11.5.6 Effect of Member’s negligence

The last part of the provision states that the exclusions apply even if negligence on the part of the Member, his servants or agents contributed to the liabilities, costs or expenses.

There may be situations where the proportion of the negligence is so dominant and the contribution of war risks correspondingly so small, that the application of the strict war risk exclusion seems unreasonable. If so, the Member can make an application to the Board to consider compensation under Rule 19, the Omnibus Rule.

11.5.7 P&I war risk insurance

The fact that war risks are excluded from cover, does not mean that these risks cannot be insured or are not insured. On the contrary and as is stated on the head circular issued annually, there is a separate P&I War Risk Cover provided to all Owner Members automatically and at no extra charge.

11.5.8 Outbreak of a major war Swedish flag vessels

What may happen in case of the outbreak of a major war is described in The Swedish Club Outbreak of War Clause (P&I) 1982-01-01 which forms part of the insurance conditions for all Swedish flag vessels.

The Swedish Club outbreak of war clause (P&I) 1982-01-01

Should normal communications between Sweden and other countries be interrupted subsequent to the outbreak of a war which will greatly affect Swedish trade, commerce and industry, an organisation in the name of Svenska Transportförsäkringspoolen (hereinafter referred to as The Pool), formed by all the Swedish Marine Insurance Companies, will commence operations on a date to be decided upon by the Government War Risks Insurance Office.

Should this occur during the duration of this policy, the liability of the Association according to this policy will be transferred to The Pool as from the date upon which The Pool commences operations. The policy will then remain in force and subject to the same terms until 12 o’clock midnight on the thirtieth day of acceptance of liability by The Pool, unless it has been agreed to terminate the validity of the policy at an earlier date.

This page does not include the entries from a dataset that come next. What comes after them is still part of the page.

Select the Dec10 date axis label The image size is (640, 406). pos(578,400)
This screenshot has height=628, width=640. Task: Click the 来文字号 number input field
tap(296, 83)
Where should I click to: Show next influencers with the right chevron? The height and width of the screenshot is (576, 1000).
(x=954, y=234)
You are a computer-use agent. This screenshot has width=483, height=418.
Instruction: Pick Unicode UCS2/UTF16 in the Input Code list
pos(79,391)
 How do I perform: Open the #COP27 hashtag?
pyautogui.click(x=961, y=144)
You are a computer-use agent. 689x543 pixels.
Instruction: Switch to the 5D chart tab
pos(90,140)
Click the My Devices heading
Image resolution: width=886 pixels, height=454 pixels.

In the event of the liability terminating prior to the date indicated in the policy, the Assured is entitled to a refund from the Association of the excess premium paid. If on the other hand, the validity of the policy is to be maintained during a period for which no premium was paid, the Assured shall pay premium pro rata parte for this period.

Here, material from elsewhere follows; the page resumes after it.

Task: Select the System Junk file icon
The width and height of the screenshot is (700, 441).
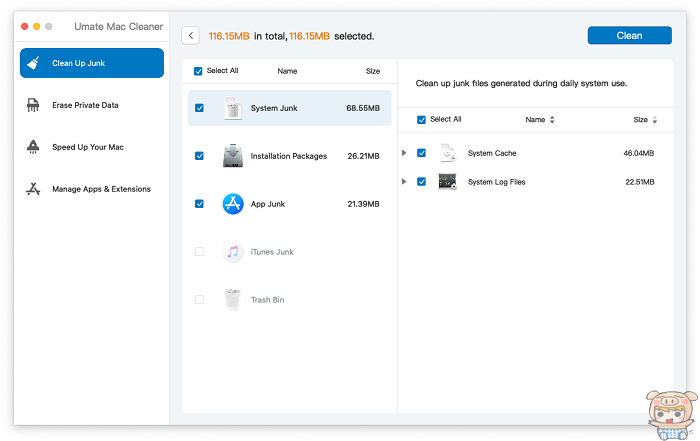Action: pos(233,108)
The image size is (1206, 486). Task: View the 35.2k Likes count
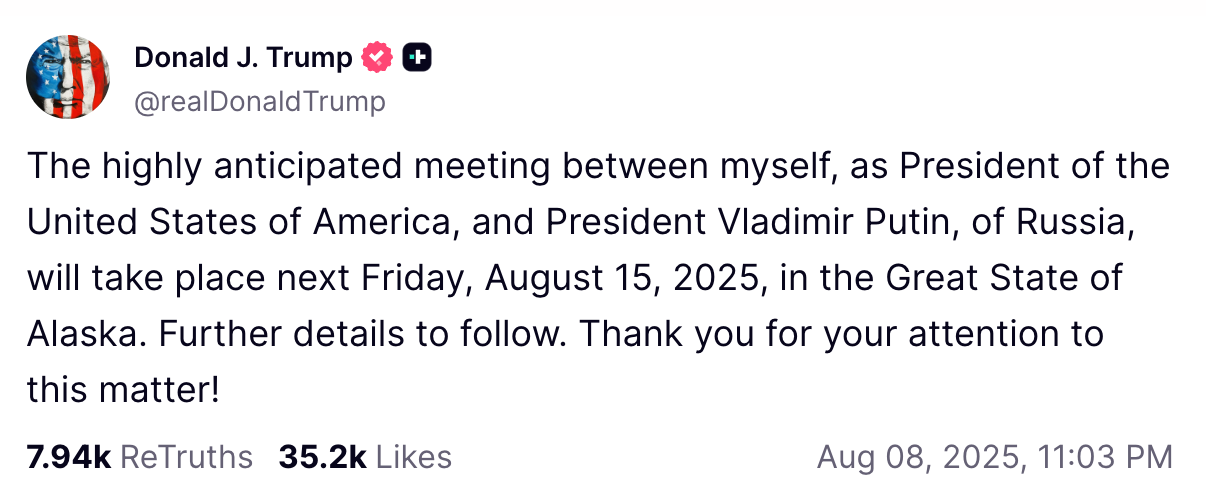(x=322, y=457)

When the above mentioned contingencies arise, it will be incumbent upon the insured to notify the Association or The Pool without delay of the position and the voyage of the vessel. Non-Swedish flag vessels

The procedure of cover described in The Swedish Club Outbreak of War Clause (P&I) 1982-01-01 under, applies to Swedish flag vessels only.

For non-Swedish flag vessels the Club may terminate the insurance by application of Rule 26 on the outbreak of a major war.

The arrangement of new cover will depend on the market situation and any applicable regulations in the ship’s state of registry.